Cláudio Clarindo tenta recorde nacional de ciclismo

Clarindo (à esq) tenta dobrar o recorde nacional (foto: Mauricio de Souza - FMA)
Clarindo (à esq) tenta dobrar o recorde nacional (foto: Mauricio de Souza – FMA)

Um ano depois de ter pedalado 420 quilômetros, a maior distância percorrida em bicicleta na estrada (sem vácuo), por um brasileiro num único dia, o triatleta santista Cláudio Clarindo (Memorial) vai agora dobrar o recorde nacional. Desta vez, ele terá a companhia do experiente ciclista Júlio Paterlini no 2º Desafio Cortando o Estado de São Paulo. Serão 850 km, indo de Santos, até Guaranésia, no sul de Minas Gerais, e voltando ao local de partida.

Eles começam o desafio na Praça das Bandeiras, no Gonzaga, às 2 horas da madrugada de quinta para sexta-feira. Logo no início do trajeto sobem a Serra do Mar, pela Rodovia dos Imigrantes. Depois de São Paulo pegam a Rodovia dos Bandeirantes, a D. Pedro I e a SP 340, chegando à cidade mineira, que fica próxima de Guaxupé. De lá, voltam pelo mesmo trajeto. A expectativa é chegar na praia do Gonzaga entre 8 e 10 horas da manhã de sábado.

A intenção é completar o percurso pelas estradas em torno de 30 horas. Os dois vão pedalar lado a lado (sem o uso de vácuo), ininterruptamente, fazendo apenas rápidas paradas para massagens ativantes e alimentação. Eles vão contar com uma estrutura de apoio, comandada pelo técnico da Equipe Memorial-Santos de Ciclismo, Cláudio Diegues. Terão carros seguindo atrás, com mecânico, massagista e, inclusive, com faróis especiais durante a noite. “O apoio é fundamental. Porque temos de pensar só em pedalar. Temos a confiança na nossa equipe, que tem grande experiência”, diz Clarindo, que é professor de bike indoor, na Academia 408.

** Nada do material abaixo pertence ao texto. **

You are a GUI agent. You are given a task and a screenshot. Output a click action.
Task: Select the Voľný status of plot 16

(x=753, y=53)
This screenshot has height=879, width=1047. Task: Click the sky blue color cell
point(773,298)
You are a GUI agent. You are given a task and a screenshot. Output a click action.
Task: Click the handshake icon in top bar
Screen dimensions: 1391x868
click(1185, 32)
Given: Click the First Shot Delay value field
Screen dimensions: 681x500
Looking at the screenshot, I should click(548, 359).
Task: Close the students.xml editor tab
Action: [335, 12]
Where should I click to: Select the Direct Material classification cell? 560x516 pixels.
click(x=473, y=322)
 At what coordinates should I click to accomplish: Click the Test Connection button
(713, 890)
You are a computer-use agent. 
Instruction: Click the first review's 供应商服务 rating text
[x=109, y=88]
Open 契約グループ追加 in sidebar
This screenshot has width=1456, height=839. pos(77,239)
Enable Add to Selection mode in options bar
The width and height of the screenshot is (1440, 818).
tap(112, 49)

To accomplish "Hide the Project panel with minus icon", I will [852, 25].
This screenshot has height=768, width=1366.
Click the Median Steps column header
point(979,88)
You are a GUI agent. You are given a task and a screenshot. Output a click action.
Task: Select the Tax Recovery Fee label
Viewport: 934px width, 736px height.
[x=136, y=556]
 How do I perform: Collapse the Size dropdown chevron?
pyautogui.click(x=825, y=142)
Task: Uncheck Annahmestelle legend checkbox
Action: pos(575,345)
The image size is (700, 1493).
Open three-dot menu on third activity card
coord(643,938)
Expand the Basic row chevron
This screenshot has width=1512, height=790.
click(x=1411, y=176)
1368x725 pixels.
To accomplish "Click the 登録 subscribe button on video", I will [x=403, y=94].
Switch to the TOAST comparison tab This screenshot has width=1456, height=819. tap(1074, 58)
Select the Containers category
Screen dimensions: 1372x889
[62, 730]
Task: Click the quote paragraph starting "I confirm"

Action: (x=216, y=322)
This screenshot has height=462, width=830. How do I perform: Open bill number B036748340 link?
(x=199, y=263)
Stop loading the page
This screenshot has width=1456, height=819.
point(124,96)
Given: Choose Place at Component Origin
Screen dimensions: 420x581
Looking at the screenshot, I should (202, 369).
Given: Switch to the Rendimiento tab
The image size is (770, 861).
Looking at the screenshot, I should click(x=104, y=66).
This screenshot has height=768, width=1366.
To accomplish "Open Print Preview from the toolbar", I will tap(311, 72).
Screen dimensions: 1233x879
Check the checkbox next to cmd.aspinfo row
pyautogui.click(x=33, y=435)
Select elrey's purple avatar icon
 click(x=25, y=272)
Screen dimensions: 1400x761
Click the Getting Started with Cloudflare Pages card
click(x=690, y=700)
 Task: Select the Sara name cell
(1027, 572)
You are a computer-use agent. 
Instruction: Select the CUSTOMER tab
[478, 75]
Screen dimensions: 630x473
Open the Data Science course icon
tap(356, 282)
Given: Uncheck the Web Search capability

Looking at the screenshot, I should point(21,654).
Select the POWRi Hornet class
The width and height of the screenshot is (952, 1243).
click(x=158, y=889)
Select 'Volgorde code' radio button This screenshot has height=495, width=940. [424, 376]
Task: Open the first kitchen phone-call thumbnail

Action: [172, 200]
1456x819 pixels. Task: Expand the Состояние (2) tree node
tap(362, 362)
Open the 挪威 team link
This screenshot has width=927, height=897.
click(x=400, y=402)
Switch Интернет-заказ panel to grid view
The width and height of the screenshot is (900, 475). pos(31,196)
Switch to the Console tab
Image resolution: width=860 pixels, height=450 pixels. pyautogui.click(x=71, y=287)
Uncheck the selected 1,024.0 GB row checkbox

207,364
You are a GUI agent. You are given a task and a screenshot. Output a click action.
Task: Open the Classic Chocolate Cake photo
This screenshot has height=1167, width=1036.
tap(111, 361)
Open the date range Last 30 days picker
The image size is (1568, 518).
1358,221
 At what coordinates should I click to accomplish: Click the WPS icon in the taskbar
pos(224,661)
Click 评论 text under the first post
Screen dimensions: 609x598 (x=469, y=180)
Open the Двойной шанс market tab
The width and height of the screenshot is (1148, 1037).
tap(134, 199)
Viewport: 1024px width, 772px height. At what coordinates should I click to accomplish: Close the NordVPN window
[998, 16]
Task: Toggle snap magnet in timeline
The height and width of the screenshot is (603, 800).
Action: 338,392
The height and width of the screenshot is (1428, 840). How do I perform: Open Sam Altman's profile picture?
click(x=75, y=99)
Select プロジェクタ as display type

Com a experiência de ter completado metade do trajeto ano passado, em 15h22min, ele está confiante. “Na 1ª vez, tive até muita cautela, porque não sabia o que poderia encontrar. Agora, já tenho um pouco de experiência”, afirma o triatleta de 26 anos, que já completou cinco provas de Ironman, uma delas no Havaí. Tanto ele quanto Paterlini afirmam que a maior dificuldade será “driblar” o sono. “A dor muscular dá para aguentar. Tenho muita força mental. Sei do que eu posso”, acrescenta.

“O mais duro mesmo será quando o sono bater. Porque esta semana já está difícil dormir, pela ansiedade e vamos começar a pedalar na madrugada, passar o dia e entrar a noite. Isso pode mexer com o emocional. Mas se apertar muito, damos uma parada rápida e fazemos uma massagem atividade, tomamos café e pensamos que vai estar faltando pouco”, diz Paterlini, de 37 anos e entre vários títulos está o de estrada na elite, em 1990.

Os dois competidores não pensam em parar nessa distância. “Nossa idéia é aumentar cada vez. Também queremos disputar a Race Across of America, nos Estados Unidos. Temos apoio muito importante da Memorial, do Pepe Altstut, que está garantindo toda a retaguarda para o nosso desafio. Ele também está treinando ciclismo e nos incentiva muito”, acrescenta Clarindo.